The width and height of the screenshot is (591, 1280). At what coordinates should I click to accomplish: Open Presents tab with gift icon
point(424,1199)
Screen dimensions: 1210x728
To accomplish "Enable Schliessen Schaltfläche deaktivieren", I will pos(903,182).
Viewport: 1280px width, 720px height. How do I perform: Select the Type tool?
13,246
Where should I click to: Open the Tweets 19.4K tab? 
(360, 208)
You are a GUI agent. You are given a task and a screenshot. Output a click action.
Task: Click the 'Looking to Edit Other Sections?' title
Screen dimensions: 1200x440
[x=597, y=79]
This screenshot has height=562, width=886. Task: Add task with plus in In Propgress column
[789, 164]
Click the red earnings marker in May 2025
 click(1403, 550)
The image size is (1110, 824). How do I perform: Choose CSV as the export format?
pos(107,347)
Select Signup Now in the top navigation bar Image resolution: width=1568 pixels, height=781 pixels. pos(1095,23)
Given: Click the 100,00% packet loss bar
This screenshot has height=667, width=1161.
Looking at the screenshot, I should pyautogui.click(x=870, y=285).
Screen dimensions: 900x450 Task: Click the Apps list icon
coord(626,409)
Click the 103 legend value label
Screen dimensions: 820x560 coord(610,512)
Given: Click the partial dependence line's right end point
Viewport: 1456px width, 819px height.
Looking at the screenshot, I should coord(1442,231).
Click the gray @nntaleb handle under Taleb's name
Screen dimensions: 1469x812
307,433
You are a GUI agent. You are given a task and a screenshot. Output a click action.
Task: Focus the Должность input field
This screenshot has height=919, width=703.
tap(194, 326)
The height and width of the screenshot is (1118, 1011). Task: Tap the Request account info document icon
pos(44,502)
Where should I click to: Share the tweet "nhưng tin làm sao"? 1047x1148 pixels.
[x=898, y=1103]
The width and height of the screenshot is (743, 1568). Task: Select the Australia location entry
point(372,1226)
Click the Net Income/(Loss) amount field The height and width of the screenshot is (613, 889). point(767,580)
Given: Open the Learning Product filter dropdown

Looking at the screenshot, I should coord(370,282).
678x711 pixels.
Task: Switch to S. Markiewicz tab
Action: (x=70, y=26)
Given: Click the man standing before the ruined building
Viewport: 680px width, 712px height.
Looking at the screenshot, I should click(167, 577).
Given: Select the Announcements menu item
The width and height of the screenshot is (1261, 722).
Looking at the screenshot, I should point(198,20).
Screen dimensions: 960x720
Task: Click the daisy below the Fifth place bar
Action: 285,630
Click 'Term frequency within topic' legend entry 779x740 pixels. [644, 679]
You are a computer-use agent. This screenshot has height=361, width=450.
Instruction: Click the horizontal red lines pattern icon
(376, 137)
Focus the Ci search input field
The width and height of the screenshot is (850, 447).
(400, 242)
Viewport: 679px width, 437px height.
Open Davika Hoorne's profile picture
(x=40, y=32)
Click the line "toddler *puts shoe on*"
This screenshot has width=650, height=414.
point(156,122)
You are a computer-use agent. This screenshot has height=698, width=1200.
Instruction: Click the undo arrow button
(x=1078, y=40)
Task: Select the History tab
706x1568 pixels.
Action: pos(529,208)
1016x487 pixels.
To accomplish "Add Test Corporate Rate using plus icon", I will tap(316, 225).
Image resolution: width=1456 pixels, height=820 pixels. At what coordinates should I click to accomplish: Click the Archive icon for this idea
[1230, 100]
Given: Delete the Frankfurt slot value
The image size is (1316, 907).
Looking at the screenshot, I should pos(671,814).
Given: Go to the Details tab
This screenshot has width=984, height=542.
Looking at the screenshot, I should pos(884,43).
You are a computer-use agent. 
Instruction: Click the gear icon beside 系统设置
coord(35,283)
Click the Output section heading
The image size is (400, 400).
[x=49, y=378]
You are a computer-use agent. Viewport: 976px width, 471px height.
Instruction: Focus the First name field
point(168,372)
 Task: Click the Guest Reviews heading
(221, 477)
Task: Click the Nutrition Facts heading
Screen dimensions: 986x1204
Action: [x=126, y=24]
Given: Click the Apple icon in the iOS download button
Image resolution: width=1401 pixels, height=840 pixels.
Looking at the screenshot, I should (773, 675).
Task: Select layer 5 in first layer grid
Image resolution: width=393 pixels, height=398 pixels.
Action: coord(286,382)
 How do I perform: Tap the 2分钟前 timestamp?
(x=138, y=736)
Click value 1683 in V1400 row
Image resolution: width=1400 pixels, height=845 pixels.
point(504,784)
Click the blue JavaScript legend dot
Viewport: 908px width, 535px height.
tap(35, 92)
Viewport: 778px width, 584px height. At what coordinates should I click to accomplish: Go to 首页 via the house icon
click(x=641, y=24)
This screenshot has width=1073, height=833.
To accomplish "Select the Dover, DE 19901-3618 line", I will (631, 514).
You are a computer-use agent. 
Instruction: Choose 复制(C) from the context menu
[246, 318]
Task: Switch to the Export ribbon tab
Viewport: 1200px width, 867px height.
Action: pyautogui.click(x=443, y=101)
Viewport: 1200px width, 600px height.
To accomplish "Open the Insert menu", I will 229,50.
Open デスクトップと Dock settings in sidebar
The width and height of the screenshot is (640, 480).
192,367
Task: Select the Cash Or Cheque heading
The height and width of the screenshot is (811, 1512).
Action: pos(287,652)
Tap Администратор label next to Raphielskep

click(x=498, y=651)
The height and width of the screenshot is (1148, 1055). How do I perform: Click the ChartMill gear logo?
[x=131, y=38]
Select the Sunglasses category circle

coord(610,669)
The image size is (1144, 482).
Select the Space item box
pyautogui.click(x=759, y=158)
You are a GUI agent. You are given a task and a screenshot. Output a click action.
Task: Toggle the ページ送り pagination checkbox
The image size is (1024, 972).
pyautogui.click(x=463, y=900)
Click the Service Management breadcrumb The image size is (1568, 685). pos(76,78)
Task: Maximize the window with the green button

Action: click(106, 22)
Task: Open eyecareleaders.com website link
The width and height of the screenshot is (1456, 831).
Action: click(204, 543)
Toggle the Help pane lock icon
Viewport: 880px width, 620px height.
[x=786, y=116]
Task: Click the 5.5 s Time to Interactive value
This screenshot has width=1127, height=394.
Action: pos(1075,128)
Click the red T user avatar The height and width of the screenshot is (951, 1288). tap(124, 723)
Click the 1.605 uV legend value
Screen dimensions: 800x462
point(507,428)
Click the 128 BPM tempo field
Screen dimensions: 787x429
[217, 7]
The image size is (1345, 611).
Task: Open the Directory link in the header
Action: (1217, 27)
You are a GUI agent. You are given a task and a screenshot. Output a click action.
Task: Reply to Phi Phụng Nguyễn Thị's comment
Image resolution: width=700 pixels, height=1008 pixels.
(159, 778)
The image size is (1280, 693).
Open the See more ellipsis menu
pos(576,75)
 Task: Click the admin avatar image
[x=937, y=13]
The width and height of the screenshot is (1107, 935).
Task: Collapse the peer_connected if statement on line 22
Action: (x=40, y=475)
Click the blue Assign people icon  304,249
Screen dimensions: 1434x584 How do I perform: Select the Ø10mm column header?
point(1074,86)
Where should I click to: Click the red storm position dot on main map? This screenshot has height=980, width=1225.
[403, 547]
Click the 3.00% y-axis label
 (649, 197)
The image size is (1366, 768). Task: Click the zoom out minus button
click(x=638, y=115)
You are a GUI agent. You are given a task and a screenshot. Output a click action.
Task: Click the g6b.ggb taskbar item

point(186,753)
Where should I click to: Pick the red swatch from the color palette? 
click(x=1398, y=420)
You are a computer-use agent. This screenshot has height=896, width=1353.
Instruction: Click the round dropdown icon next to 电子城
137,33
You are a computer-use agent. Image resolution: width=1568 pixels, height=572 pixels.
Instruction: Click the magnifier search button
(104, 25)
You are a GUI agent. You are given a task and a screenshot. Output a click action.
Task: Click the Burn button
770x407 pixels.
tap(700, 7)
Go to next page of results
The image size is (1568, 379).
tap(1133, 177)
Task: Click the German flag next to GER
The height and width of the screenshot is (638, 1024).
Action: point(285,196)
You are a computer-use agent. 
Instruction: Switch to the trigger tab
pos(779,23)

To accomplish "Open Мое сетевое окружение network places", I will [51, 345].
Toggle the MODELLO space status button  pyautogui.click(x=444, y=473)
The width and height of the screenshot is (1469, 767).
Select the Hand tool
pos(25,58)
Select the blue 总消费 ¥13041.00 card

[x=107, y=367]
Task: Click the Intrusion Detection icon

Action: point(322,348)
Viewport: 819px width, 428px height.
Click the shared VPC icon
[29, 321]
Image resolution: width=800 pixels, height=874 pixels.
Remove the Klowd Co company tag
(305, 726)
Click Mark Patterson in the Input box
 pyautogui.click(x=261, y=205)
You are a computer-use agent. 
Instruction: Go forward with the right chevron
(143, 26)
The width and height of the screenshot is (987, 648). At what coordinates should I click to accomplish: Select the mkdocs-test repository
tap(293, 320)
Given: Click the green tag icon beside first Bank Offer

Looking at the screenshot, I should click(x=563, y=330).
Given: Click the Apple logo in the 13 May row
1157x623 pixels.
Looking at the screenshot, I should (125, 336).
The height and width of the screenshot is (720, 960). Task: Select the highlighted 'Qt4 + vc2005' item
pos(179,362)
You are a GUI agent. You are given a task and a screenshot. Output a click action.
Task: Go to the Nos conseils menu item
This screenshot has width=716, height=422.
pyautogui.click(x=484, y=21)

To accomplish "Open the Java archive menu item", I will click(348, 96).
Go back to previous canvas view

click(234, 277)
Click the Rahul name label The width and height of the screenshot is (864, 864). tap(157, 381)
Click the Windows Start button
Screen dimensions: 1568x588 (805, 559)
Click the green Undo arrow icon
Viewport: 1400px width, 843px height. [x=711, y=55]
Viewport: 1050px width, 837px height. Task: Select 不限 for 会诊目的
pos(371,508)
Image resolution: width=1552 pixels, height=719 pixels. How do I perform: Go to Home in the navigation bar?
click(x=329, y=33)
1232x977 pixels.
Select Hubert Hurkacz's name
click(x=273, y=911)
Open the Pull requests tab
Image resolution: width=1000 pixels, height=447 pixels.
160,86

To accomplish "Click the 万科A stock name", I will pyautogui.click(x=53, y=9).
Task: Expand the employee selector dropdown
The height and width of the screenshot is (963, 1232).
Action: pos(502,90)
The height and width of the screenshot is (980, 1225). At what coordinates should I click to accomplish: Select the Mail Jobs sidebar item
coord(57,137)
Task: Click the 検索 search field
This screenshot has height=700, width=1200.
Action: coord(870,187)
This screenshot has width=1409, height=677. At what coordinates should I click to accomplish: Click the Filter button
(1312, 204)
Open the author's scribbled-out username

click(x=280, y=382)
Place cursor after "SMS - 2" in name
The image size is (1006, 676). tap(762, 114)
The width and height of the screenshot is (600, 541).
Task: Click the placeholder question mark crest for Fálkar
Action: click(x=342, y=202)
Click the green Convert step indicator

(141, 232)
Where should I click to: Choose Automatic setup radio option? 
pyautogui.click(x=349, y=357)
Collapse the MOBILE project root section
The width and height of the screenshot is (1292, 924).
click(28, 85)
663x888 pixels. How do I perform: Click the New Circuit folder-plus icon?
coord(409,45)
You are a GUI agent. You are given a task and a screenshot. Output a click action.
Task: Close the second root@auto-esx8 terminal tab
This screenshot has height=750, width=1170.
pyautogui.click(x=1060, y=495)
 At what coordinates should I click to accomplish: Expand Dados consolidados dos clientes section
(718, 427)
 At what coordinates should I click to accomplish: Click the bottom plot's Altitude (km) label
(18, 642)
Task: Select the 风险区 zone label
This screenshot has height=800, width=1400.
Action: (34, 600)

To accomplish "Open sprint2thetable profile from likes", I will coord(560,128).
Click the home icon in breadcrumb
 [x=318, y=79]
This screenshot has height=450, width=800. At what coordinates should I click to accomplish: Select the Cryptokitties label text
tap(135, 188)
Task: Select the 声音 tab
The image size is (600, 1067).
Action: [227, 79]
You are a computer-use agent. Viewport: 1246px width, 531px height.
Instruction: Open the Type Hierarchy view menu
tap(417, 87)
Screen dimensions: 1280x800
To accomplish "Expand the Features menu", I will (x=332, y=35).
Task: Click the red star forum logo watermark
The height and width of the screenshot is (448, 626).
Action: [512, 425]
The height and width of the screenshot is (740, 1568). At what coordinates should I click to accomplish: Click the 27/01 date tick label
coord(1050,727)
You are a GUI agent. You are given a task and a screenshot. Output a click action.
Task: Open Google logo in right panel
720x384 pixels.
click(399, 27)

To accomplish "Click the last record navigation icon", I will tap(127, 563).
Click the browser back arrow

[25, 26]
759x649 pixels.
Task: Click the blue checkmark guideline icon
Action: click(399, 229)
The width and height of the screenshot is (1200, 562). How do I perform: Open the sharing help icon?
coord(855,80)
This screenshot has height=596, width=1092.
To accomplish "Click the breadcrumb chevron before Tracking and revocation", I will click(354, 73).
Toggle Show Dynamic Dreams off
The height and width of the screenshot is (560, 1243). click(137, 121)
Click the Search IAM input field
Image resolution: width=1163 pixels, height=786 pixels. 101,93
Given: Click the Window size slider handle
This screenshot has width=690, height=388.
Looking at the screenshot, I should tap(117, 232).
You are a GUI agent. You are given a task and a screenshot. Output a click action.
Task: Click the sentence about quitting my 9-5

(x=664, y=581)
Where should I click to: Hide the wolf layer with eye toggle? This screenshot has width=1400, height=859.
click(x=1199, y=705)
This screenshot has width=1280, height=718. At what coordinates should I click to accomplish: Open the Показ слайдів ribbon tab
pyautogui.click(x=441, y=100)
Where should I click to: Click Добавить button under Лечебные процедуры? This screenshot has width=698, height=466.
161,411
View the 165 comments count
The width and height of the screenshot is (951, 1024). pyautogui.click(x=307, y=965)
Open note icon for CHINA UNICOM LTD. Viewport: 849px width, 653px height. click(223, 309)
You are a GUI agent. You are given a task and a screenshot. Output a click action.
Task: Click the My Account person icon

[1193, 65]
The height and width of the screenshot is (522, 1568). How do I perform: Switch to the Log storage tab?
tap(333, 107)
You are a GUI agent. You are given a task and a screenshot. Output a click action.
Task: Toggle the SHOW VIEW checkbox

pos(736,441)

» TASK STATEMENT
Reproduce verbatim the lines above, from the line with "Task: Expand the employee selector dropdown" through the line with "Task: Close the".

» RESPONSE TO THIS EXERCISE
Task: Expand the employee selector dropdown
The height and width of the screenshot is (963, 1232).
Action: pos(502,90)
The height and width of the screenshot is (980, 1225). At what coordinates should I click to accomplish: Select the Mail Jobs sidebar item
coord(57,137)
Task: Click the 検索 search field
This screenshot has height=700, width=1200.
Action: coord(870,187)
This screenshot has width=1409, height=677. At what coordinates should I click to accomplish: Click the Filter button
(1312, 204)
Open the author's scribbled-out username

click(x=280, y=382)
Place cursor after "SMS - 2" in name
The image size is (1006, 676). tap(762, 114)
The width and height of the screenshot is (600, 541).
Task: Click the placeholder question mark crest for Fálkar
Action: click(x=342, y=202)
Click the green Convert step indicator

(141, 232)
Where should I click to: Choose Automatic setup radio option? 
pyautogui.click(x=349, y=357)
Collapse the MOBILE project root section
The width and height of the screenshot is (1292, 924).
click(28, 85)
663x888 pixels. How do I perform: Click the New Circuit folder-plus icon?
coord(409,45)
You are a GUI agent. You are given a task and a screenshot. Output a click action.
Task: Close the second root@auto-esx8 terminal tab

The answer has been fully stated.